Now your view of God is that He is omnibenevolent, that is a being of the purest good. This I believe is wholly true. The misunderstanding comes into it when we take purest good and give it a definite meaning with our limited mortal minds. For us purest good is someone who will help no matter what, who will set all wrongs right and God has done this too, in His sacrifice for us. Now before you question that, just recall that the Bible makes it very clear to us that God is different than we are.
Isaiah 55:9
"For as the heavens are higher than the earth, so are my ways higher than your ways, and my thoughts than your thoughts."
With this in mind, we cannot assume to know what a being who is so different to us will do. In addition, we cannot know what a purest good being would do, as we are not beings that are purely good. God sees the entire picture, of creation to the end, whereas we see just the tiny window that we can with our fleeting lives and limited outlooks.
In addition we have free will. If God wanted to, He could indeed clean up all our mistakes for us. But what kind of God is that? A babysitter. We would still be as children, yet in adult bodies. Not knowing how to live, how to do right or wrong, or what the consequences are of wrong. If I commit adultery and it causes a great deal of harm and hurt, and God heals it and purifies me again, what have I learnt? Nothing. I would just blunder right into it again. Our free will is our most precious gift, yet we need to accept the choices that we make and the consequences of them. God has a plan for us, we are told He is interested in our character, our hearts and motives. Not in worldly things, big talk or success and fame. But in what makes us, us. In this regard, it would be logical to assume that God does not hold the same value over the things of this world as we do. Everything will return to dust one day, and all will be undone, except for our eternal souls which will house our character.

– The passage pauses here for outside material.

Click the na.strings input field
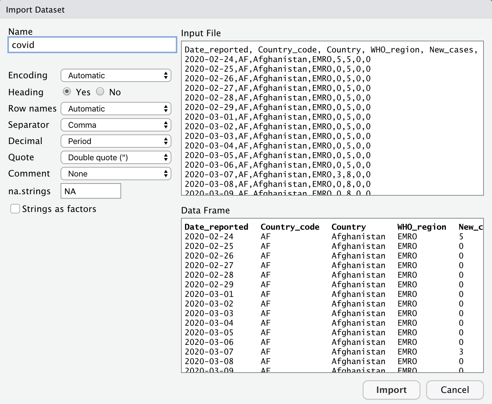The width and height of the screenshot is (492, 404). (90, 191)
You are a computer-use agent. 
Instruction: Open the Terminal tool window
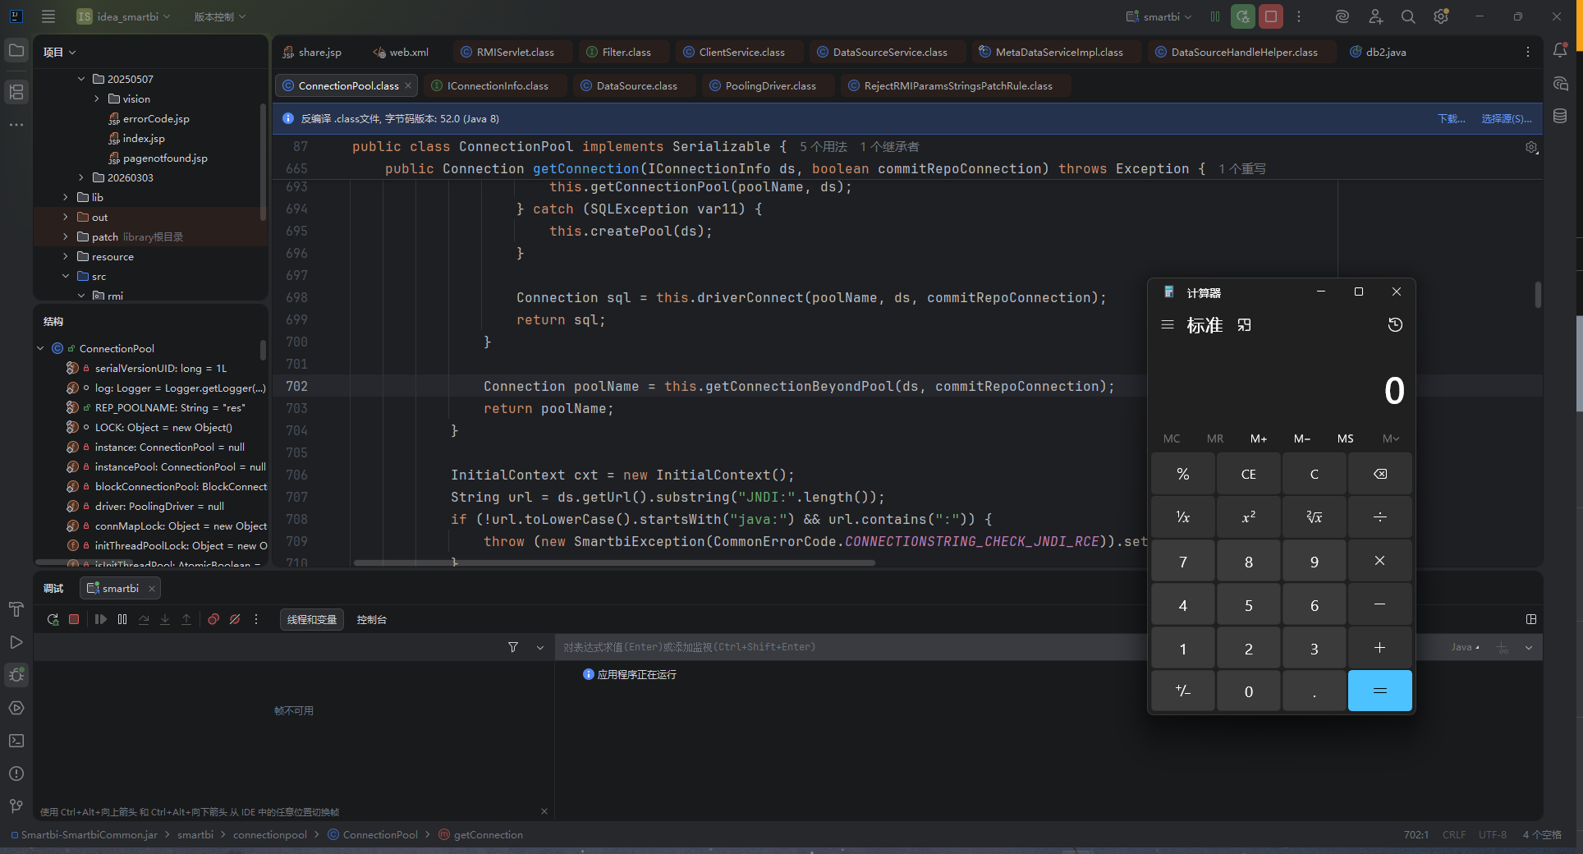tap(16, 741)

I cannot make the call as to whether someone who suffered an injury and required amputation has had good come from it, or not. It's easy to look at it and say, "That's horrible!" yet God works in mysterious ways, and by this I mean that God takes the bad and turns it into good. Always. The most unlikley people in the world become God's tools.
In an unusual comparison, I am a serious Farscape fan, and there is an episode where the crew gets sent back in time to a monastry. The monastry was essentially the grounds of a legendary turning point in a war, where sisters and nuns held out against a ravenous horder of attackers. Criton (the main character) goes back and they accidentally mess up the timeline, and in order to set things right they help defend the grounds and save a great deal of lines. Yet when they go back into the future, and look at the historical record, it shows that what actually happened is that all the sisters got killed because the attackers wanted to know who was using advanced weapons (Criton and co.) and the sisters couldn't provide an answer, so they were killed. In a nutshell, we cannot see what our actions will cause in a timeline, when that line of thinking and the scope of time is beyond us. It's easy in the moment to go, yes, heal that person as it will make everything better, but it may not always be that clear.
I hope that helped some.
Cheers!
Digit
Although I do still believe that a perfectly good being should try and stop suffering, but as you said, this would make God a "babysitter."